What you will do: Your answer should consist of each line below that contains the string "computer".

★ ★ ★ ★ ★ ★ ★

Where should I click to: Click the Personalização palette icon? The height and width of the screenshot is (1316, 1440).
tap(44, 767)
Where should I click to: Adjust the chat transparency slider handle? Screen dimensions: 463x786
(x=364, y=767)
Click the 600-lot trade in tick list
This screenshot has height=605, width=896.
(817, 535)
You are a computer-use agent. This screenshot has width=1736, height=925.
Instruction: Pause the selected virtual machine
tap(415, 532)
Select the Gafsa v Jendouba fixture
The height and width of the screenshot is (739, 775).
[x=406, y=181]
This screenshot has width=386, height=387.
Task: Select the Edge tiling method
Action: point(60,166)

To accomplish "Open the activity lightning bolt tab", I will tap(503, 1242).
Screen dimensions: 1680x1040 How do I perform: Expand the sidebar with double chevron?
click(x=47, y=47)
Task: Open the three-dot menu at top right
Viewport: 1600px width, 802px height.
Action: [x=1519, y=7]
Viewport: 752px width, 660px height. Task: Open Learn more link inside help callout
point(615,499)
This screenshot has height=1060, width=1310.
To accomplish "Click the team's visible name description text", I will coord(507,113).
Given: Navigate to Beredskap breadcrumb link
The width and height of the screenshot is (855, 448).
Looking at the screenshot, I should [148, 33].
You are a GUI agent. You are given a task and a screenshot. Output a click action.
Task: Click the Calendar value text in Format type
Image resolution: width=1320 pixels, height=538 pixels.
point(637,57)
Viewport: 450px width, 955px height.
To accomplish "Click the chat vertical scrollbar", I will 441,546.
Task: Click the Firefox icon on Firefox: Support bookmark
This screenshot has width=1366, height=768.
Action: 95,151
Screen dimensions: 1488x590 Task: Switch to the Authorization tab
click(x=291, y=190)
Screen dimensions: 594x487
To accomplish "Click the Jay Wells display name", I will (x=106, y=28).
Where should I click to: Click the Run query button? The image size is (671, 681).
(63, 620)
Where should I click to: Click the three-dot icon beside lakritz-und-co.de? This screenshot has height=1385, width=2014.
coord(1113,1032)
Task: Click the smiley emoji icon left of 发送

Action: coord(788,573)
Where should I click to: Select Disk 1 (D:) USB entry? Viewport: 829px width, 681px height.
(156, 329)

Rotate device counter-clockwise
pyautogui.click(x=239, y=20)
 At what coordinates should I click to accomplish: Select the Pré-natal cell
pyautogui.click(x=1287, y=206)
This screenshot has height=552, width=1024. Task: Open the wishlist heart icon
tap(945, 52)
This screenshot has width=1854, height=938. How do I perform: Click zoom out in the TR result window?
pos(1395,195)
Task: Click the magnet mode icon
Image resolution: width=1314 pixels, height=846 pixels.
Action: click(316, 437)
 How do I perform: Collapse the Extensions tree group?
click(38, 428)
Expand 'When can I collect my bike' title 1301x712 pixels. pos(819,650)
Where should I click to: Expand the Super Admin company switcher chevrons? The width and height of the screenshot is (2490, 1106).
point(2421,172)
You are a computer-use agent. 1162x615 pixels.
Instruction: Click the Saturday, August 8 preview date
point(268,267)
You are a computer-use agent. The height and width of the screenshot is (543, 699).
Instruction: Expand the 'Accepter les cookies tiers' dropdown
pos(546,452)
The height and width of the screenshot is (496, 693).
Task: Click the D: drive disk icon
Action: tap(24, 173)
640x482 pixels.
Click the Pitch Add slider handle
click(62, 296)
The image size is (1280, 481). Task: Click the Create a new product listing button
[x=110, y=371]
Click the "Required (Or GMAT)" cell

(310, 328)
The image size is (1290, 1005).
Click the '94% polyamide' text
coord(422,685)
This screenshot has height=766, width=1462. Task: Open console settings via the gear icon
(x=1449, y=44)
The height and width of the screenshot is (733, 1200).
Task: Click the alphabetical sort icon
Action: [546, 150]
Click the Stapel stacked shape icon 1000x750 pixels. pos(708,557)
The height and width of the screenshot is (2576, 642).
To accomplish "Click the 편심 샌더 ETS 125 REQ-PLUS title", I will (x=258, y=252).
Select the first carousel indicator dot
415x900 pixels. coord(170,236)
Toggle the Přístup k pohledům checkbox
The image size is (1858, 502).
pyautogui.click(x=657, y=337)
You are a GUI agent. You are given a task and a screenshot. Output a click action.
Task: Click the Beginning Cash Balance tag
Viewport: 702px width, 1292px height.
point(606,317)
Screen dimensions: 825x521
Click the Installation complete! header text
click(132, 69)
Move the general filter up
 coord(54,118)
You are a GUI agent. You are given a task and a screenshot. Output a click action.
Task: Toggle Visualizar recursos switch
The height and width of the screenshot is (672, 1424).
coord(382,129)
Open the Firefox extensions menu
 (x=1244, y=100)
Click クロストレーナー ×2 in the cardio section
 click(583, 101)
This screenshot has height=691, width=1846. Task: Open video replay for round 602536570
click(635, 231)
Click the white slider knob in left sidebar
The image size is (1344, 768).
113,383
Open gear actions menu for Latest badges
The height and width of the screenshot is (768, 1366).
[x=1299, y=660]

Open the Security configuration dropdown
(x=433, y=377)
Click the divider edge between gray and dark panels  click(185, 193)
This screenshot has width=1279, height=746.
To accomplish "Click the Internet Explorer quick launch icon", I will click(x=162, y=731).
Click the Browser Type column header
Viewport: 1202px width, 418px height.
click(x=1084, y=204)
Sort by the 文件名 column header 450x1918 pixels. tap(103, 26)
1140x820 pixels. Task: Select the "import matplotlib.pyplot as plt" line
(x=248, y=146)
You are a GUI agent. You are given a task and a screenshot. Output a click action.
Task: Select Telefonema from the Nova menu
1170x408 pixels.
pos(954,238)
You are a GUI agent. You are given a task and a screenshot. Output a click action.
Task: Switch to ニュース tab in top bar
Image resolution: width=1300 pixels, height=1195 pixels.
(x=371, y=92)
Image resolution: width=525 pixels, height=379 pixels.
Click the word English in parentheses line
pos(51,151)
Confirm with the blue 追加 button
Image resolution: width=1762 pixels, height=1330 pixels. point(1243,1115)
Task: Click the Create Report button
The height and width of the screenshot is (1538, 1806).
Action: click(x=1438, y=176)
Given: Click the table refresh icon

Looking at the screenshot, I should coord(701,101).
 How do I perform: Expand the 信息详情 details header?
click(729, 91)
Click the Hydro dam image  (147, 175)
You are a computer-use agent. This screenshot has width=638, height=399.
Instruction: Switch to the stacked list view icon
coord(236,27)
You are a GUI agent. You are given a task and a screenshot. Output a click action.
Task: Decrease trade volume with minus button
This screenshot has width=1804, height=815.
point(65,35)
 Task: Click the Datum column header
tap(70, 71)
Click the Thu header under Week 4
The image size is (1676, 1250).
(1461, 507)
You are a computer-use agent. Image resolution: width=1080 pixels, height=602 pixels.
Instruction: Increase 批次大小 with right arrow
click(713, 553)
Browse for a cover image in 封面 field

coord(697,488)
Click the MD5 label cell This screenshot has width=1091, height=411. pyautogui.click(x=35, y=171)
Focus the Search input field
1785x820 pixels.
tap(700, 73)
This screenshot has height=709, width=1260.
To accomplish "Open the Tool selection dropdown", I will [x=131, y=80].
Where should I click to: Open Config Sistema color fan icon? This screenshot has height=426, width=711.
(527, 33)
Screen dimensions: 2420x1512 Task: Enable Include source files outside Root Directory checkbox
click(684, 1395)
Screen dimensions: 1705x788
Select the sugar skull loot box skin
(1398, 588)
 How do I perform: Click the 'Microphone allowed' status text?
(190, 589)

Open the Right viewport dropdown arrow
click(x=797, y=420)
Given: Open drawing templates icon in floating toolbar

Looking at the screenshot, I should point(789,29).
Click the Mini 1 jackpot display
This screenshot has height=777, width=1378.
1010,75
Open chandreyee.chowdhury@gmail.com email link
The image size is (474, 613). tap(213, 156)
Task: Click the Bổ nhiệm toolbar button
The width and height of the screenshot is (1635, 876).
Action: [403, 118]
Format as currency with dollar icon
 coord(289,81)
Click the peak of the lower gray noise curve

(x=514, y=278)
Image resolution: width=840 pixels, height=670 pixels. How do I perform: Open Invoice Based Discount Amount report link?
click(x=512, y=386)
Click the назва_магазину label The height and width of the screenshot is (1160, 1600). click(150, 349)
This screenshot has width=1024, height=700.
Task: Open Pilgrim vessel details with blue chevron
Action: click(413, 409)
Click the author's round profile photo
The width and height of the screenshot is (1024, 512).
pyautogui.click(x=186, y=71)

★ ★ ★ ★ ★ ★ ★

Expected answer:
You are a computer-use agent. This screenshot has width=1736, height=925.
You are a computer-use agent. 1162x615 pixels.
You are a computer-use agent. The height and width of the screenshot is (543, 699).
You are a computer-use agent. This screenshot has width=638, height=399.
You are a computer-use agent. Image resolution: width=1080 pixels, height=602 pixels.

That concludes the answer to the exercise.